Story by William Hughes
In our conclusion of Henry Passi’s interview on his life in the Air Force, the expressive storyteller is a true one of a kind gentleman with goals in mind. He went after and achieved greatness, has a keen memory for names and stops along the way, a love of Cecil County, the respect for our veterans as he is one and a love for his wife Sylva who played an important part of his military career and his own life. He not only talks about history, he lived it firsthand.
“All wars are terrible, I’ll tell you that. When we arrived at Travis Air Force Base (California), our own Air Force people, I don’t know by what authority, suggested to us when we go to San Francisco, do not wear your uniforms because of all the demonstrations against the war.
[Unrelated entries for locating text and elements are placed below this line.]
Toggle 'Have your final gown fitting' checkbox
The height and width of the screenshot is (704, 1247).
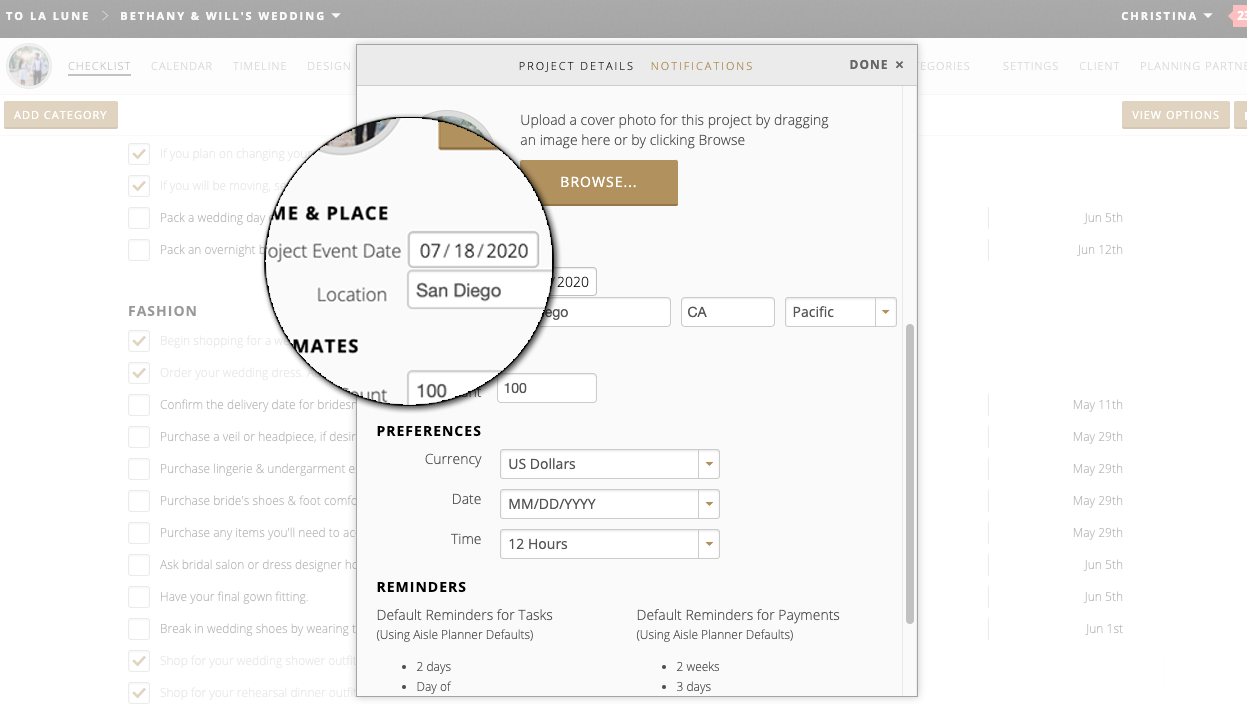pos(139,597)
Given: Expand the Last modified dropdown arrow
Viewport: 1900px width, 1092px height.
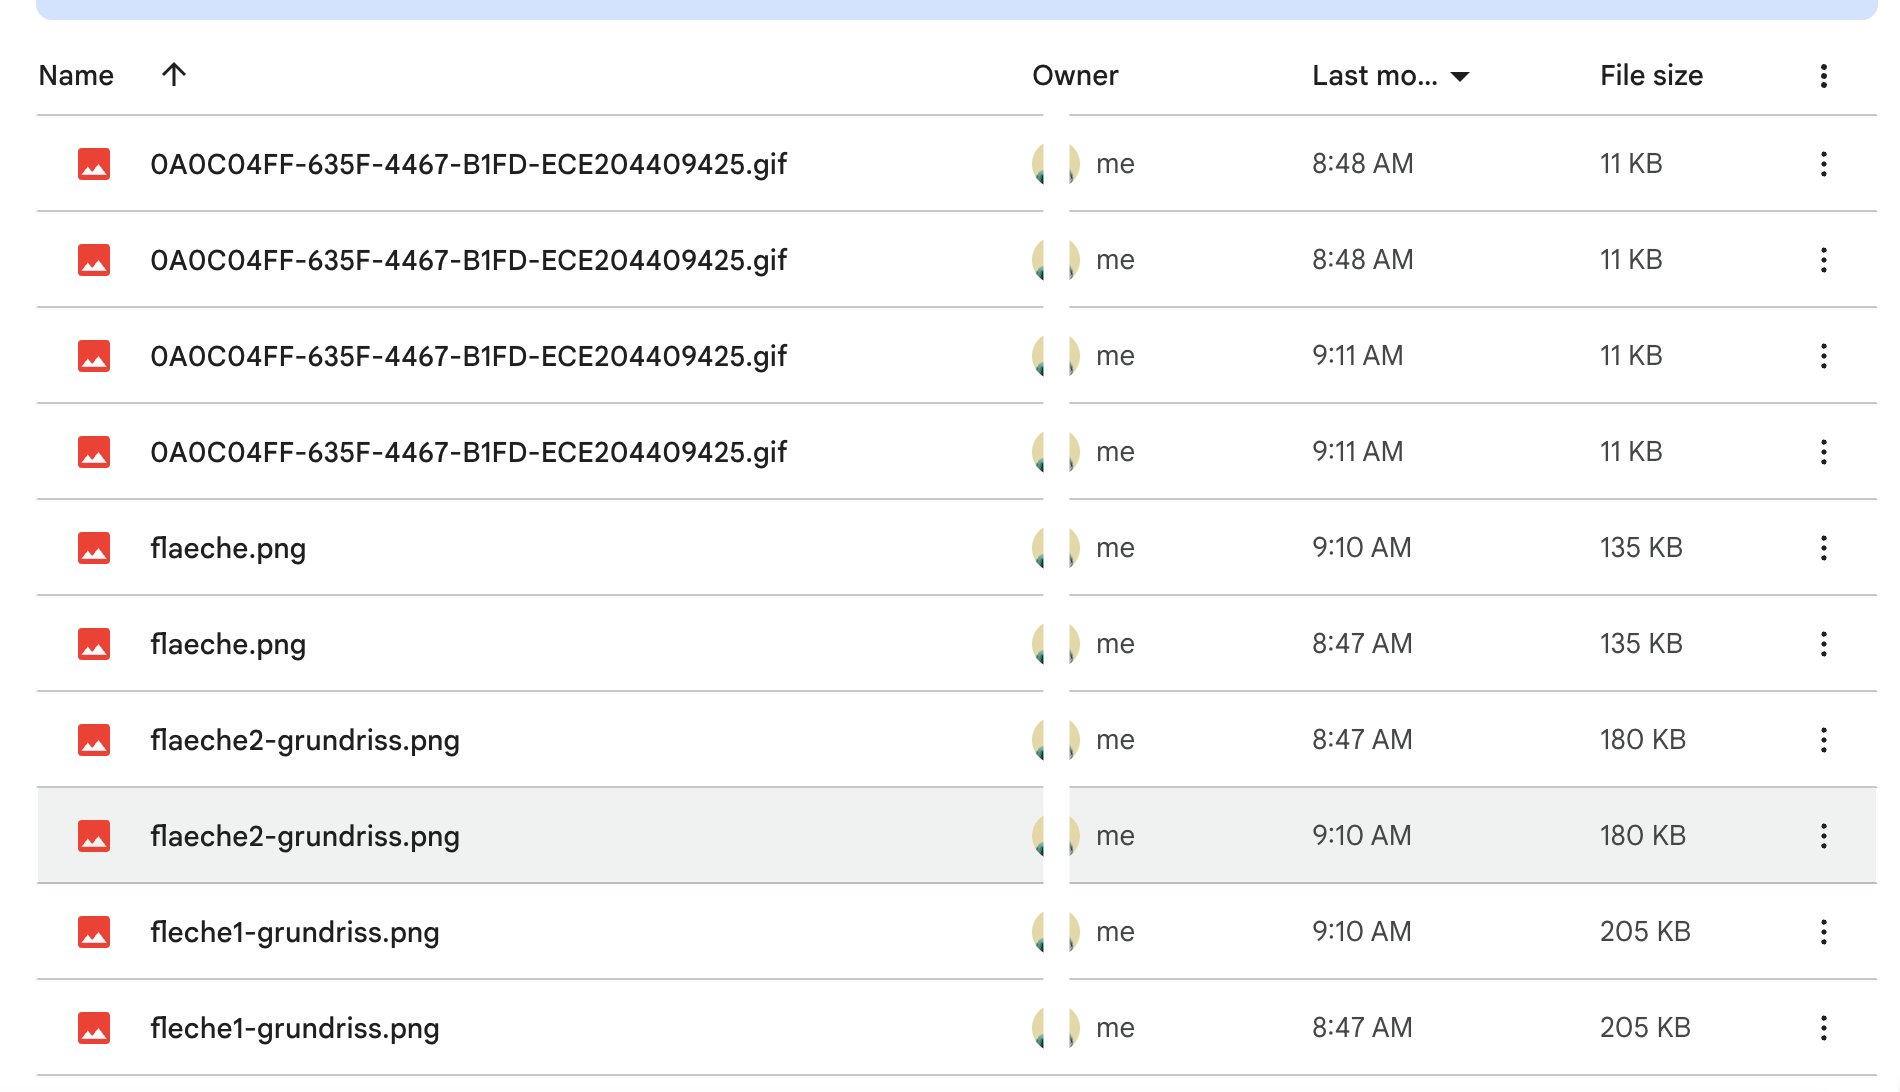Looking at the screenshot, I should pyautogui.click(x=1460, y=77).
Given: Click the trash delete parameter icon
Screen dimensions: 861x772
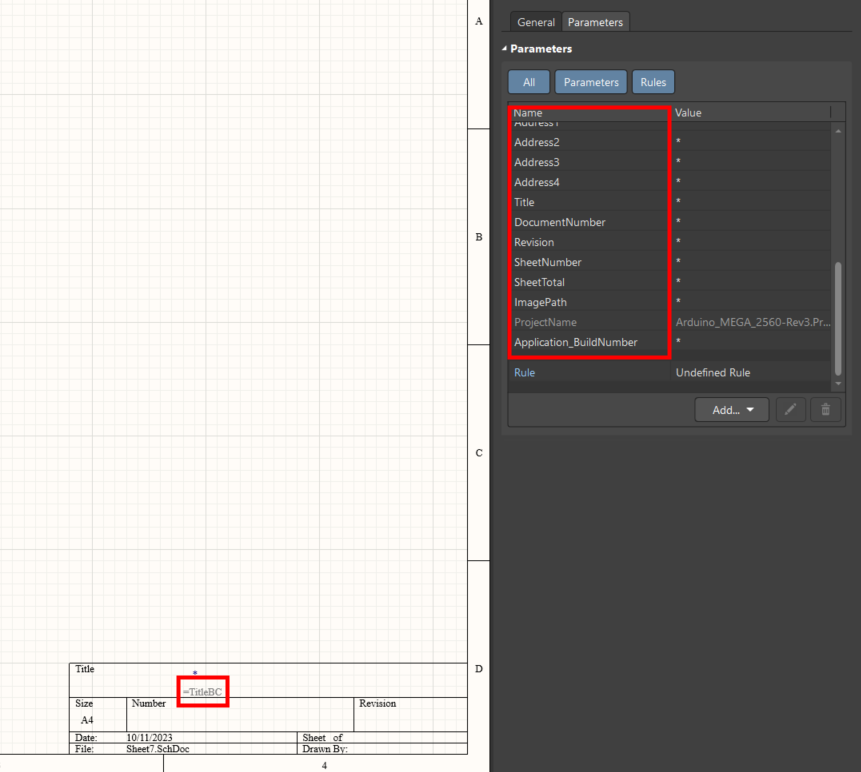Looking at the screenshot, I should 825,410.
That was unbelievable. It really took me. I went in, took a shower, put on a clean uniform, shared a ride with three other guys to San Francisco Airport. My family was in southern California, they were waiting for me to get back. On the way, I was reading the San Francisco newspaper in this taxi. Reading the reports on Vietnam, how our troops were ready to rebel because they were being forced to go into Cambodia. Less than 72 hours prior to that, I had flown in there with them. I saw with my own eyes how high the moral was. This is a classic example of how the press mislead the American public. Well I was at San Francisco Airport, marched around a couple of hours waiting to catch a flight to where my family was at, but I was really upset about that reporting. Got home, had dinner, I couldn’t sleep that night. Just anxiety with the time change and everything, but it really bothered me.”
“Our next assignment was at Andrews (Air Force Base, Maryland). I picked up the family in southern California and we took some leave. When we got back here, we lived in Silver Spring (Maryland). We took verbal abuse from our neighbors because of this situation in Vietnam. Silva had been verbally abused by our neighbors in California who didn’t know the situation. That’s how bad that misreporting affected our nation.”
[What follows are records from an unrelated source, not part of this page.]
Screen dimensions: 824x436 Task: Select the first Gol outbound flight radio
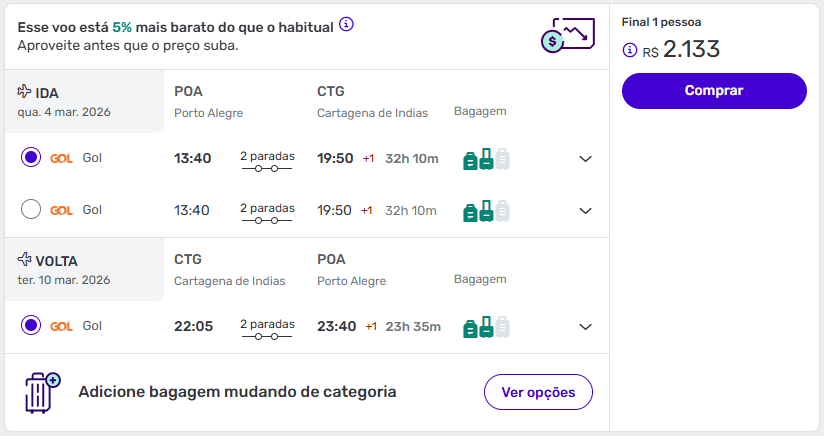coord(31,157)
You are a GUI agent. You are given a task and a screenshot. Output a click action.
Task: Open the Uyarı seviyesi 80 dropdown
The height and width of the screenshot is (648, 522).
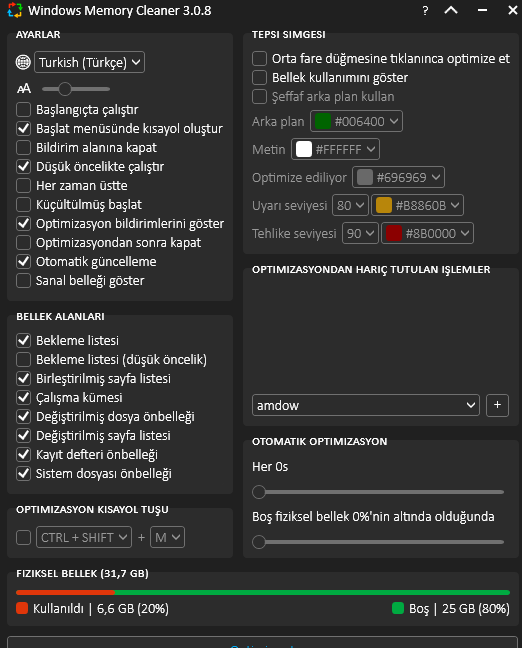pos(350,205)
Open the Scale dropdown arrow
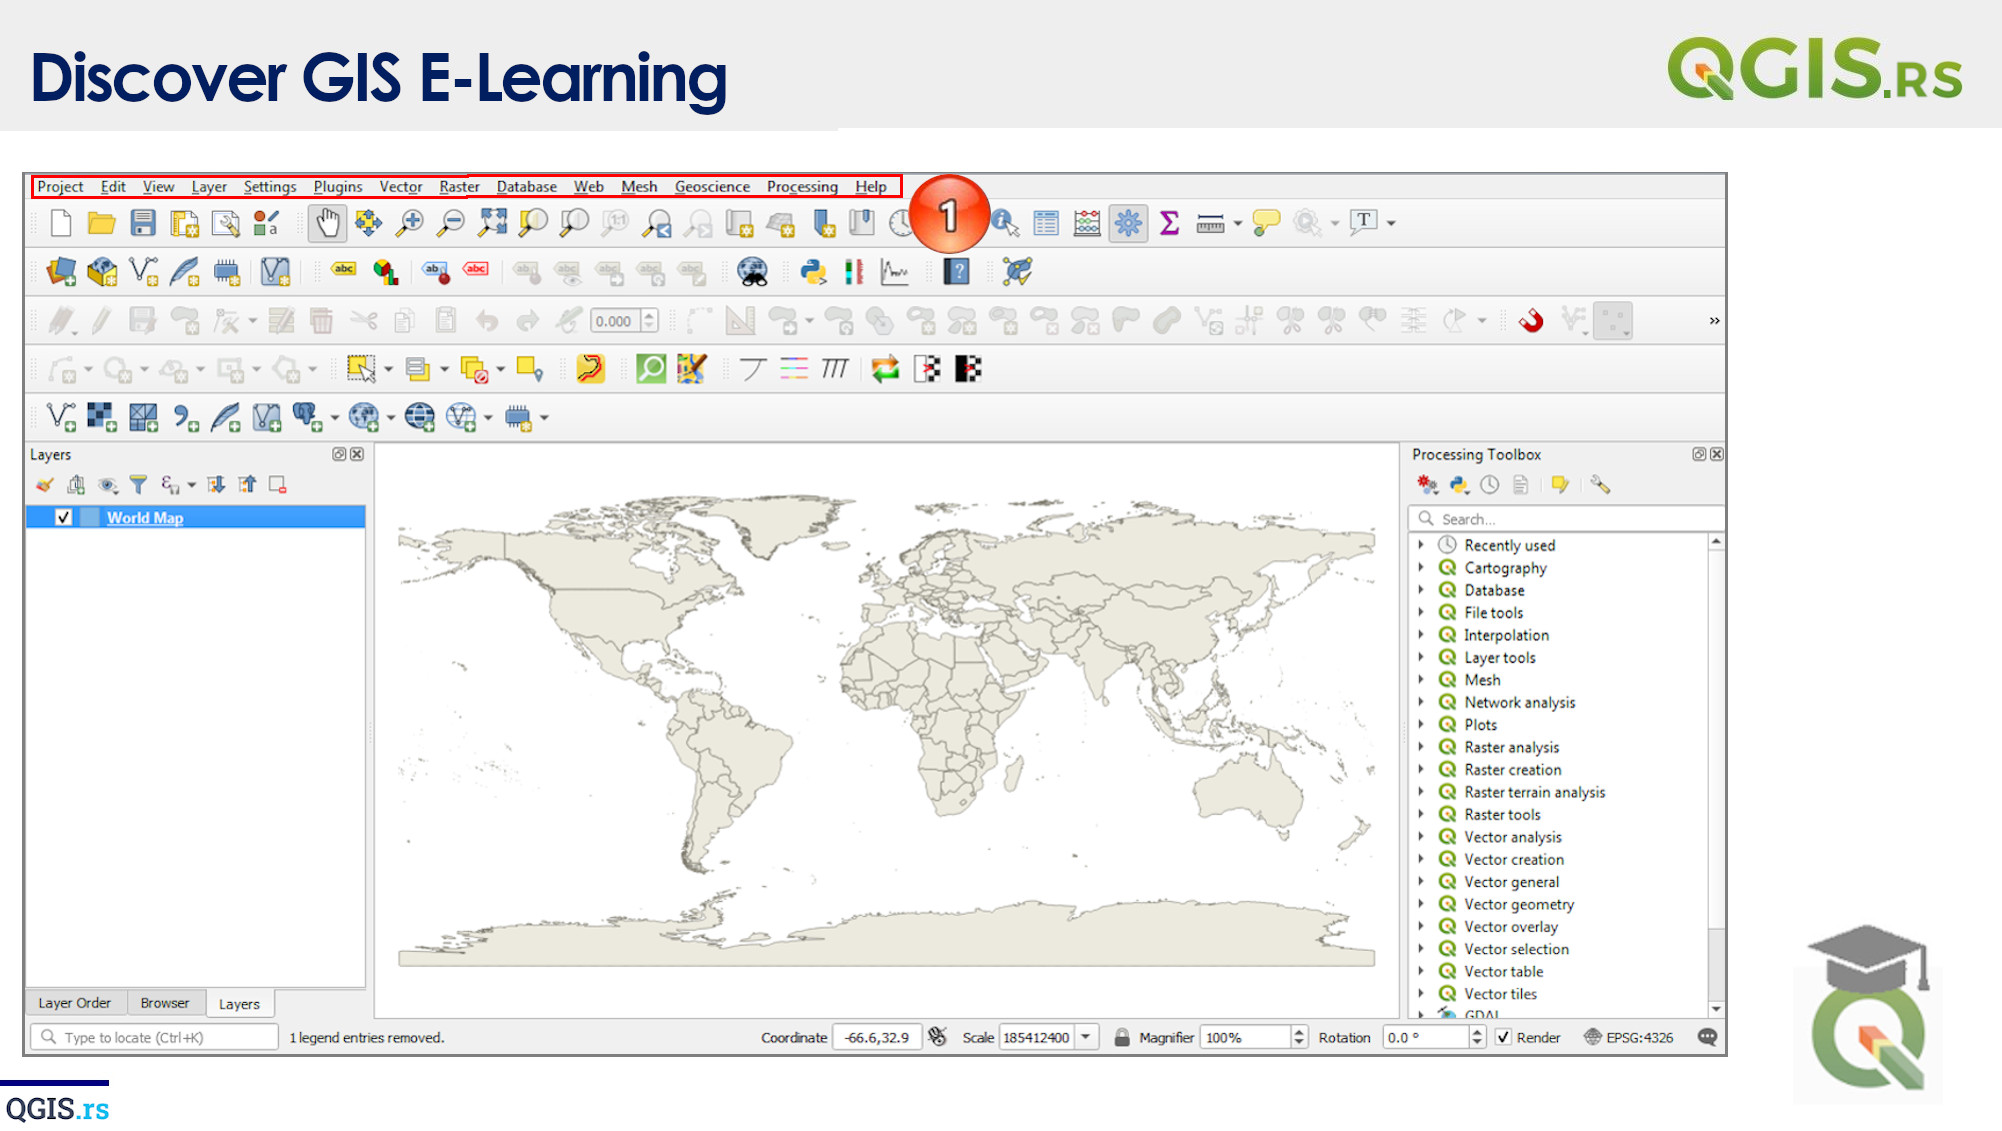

“I became a veteran on the 3rd of February, 1983. I’ve completed 30 years in the Air Force. The retirement ceremonies and activities were at Andrews Air Force Base. A lot of classmates from high school, county officials came to the retirement. It was a lovely day. My mother was still alive, so she was there and Sylva was there. I will tell you to this day, Sylva was an important part of my life and my Air Force career. Besides handling all 18 of our movies, taking care of three children who all made out very well, she got more involved in the social aspect, she made a big difference. Very few veterans wives really get active, but my wife did. A lot of people believe that in military careers, wives aren’t important in it. Women don’t get the credit they deserve of taking care of their family’s and taking care of their husbands. I feel this very strongly.”
“When we came back here (Cecil County), I immediately became a life member of the VFW of North East. Got involved a couple of years later with the Rising Sun American Legion. The thing that we were proud of is that we started the Salute To Veterans and the veterans organization sponsors it on the 3rd of July, always the evening before the 4th of July with a big fireworks display in North East. We’ve done that for 20 years now. Carol England and I were first there, now it’s changed leadership. Because of my health and Sylva’s health last year, I resigned from it, but I still support it.”